Suing for wrongful death is one of the complex legal aspects of the country. You must establish the liable party in a wrongful death case before the judge, failure to which your case will not proceed.
Nursing homes are some of the best places for your parents or even a loved one to spend their elderly days. There is so much to offer in such facilities, such as an environment for the aged, nutritional diet, other older people to share life experience, and most importantly, access to professional nursing care. That is why thousands of families in the United States have taken their loved ones to such facilities so that they can enjoy their final days.
Wrongful Death in a Nursing Home
Besides the many benefits that elderly people access in nursing homes, there are some critical challenges that these facilities have always worked hard to solve. These challenges include wrongful death, which has consistently proved to be a point of discussion among many people.
The issue of wrongful death in a nursing home has proven to be a massive deterrent to the millions of older people who fear they might be on the receiving end of the negligent and other acts of omission or commission.
Can You Sue Nursing Home for Wrongful Death?
Whether one can sue a nursing facility for wrongful death is a question that lingers in the minds of hundreds of people today in the United States. As a victim, you need to know that you can initiate legal proceedings if your loved one wrongfully dies in a nursing facility. It is essential to highlight that the case’s success will significantly depend on the facts presented and the applicable laws governing nursing homes in your state.

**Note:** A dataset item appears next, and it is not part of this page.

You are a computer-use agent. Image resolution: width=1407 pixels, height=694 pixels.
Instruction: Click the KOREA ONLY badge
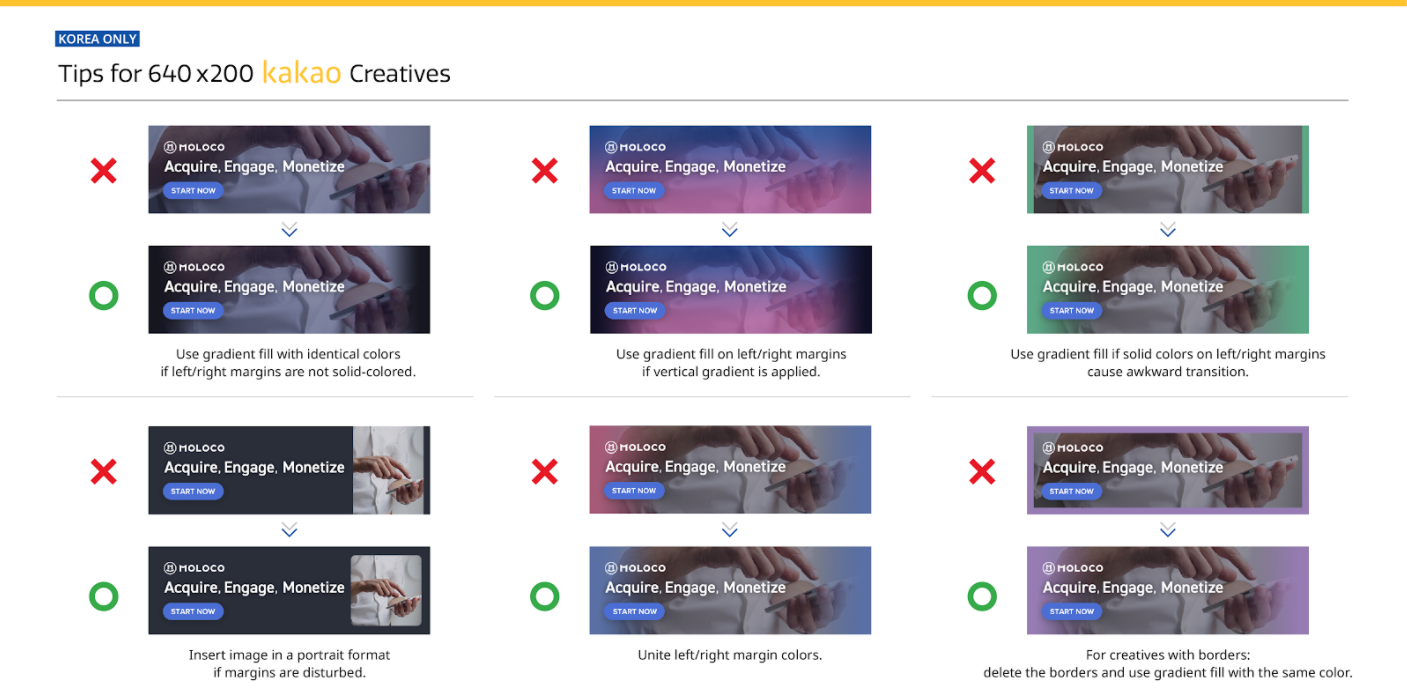pyautogui.click(x=97, y=39)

However, you have to understand the time limits you have to operate in to sue for wrongful death legally. Some states require that you file a case within two years, while others may have an extended period through which you can file the case after the person’s death. Some people who can file a case include parents, children, and the deceased’s spouse. In case one is successful, some of the areas of compensation include:
- Mental Anguish
- Deceased’s Pain and Suffering
- Loss of Companionship
- Loss of Financial Support
- Funeral and Burial Costs
What Can You Sue for in Wrongful Death Case in a Nursing Facility?
If you think your loved one’s death was caused by failings on the part of the nursing home, you should speak to a lawyer. Before starting a lawsuit, you want to determine what you can sue for.
Negligent Hiring and Supervision
In negligent hiring and supervision, you have to prove that the person who caused the wrongful death in the nursing facility did not have the necessary qualifications to handle a care facility’s job.
You can also indicate that the person causing the harm was not professionally supervised by the nursing home, which led to death. Failure to conduct background checks and supervise the worker caused abuse, neglect, and intentional harm to the resident.
Poor Health and Safety Policies
You can sue for poor health and safety policies within the nursing facility and prove that they directly impacted the death of your loved one. For example, a facility that is not clean and properly kept can cause a deadly spread of disease, which caused death to your loved one and injured other residents.
Providing medical attention is one of the primary roles of a nursing home. If the nursing facility and the medical team failed to provide the standard or adequate medical care, they could be sued for medical malpractice. If the nursing home failed to transport the patient to the nearest medical facility when the condition worsened, that’s justifiable enough to sue for medical malpractice.
What You Need To Know
Suing for wrongful death is one of the complex legal aspects of the country. You must establish the liable party in a wrongful death case before the judge, failure to which your case will not proceed. As a layperson, it is difficult to achieve this threshold unless you are represented by a wrongful death lawyer in the case. Make sure you work with an experienced attorney to have any chances of taking this case beyond the hearing stage.